November 9, 2013
In these proposed rules, the SEC has done a commendable job of fleshing out the provision in the JOBS Act that requires crowdfunding portals to provide investor education materials. But as the SEC itself acknowledges, one aspect of crowdfunding that may still elude investors is how to exit their investments with the strongest possible returns:
"Uncertainty surrounding exit strategies for investors in crowdfunding offerings also might limit the benefits. In particular, it is unlikely that purchasers in crowdfunding transactions would be able to follow the typical path to liquidity that investors in other exempt offerings follow. . . . We anticipate that most businesses engaging in offerings in reliance on Section 4(a)(6) are unlikely to progress directly to an initial public offering on a national securities exchange given their small size, and investors might lack adequate strategies or opportunities to eventually divest their holdings." (Federal Register 78:214, p. 66518, column II, paragraph 1)

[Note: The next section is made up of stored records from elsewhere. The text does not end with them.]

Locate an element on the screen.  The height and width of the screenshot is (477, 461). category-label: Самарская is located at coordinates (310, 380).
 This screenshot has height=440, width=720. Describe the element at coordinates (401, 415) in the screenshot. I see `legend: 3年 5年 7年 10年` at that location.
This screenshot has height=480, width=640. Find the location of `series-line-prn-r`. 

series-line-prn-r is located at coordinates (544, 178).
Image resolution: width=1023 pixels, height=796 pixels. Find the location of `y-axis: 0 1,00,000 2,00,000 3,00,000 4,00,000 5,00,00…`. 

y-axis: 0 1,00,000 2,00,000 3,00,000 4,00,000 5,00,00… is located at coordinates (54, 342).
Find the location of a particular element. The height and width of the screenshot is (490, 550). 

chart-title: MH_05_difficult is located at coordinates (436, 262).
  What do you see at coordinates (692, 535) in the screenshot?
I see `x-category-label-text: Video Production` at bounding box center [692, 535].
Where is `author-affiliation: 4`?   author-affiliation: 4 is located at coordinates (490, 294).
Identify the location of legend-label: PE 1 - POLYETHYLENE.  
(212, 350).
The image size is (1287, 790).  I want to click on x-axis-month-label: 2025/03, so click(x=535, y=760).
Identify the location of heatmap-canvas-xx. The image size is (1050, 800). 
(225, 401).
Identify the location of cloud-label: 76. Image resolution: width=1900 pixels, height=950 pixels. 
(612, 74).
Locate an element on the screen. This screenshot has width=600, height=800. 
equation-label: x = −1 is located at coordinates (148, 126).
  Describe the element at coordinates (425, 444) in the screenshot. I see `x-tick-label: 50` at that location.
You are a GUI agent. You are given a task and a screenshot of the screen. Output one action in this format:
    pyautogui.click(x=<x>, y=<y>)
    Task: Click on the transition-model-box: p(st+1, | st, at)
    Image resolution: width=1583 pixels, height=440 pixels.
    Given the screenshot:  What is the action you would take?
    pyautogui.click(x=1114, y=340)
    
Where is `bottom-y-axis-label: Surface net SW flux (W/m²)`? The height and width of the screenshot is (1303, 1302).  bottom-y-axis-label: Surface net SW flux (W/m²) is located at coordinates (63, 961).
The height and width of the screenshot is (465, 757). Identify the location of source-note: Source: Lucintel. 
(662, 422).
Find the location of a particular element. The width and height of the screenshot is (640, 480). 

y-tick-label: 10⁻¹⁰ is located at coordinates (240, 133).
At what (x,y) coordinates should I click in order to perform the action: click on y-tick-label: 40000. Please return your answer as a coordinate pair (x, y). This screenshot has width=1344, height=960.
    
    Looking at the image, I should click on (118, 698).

Given that the SEC anticipates this problem, it could help address it now by expanding its requirements for the investor education materials so that intermediaries must provide information about exit strategies. Before potential investors make the decision to fund a venture, they should be exposed to the process of divestment and to the specific challenges they are likely face in crowdfunding transactions. By altering these proposed rules to require that intermediary portals include information about exit strategies in their investor education materials, the SEC would help mitigate this drawback of crowdfunding.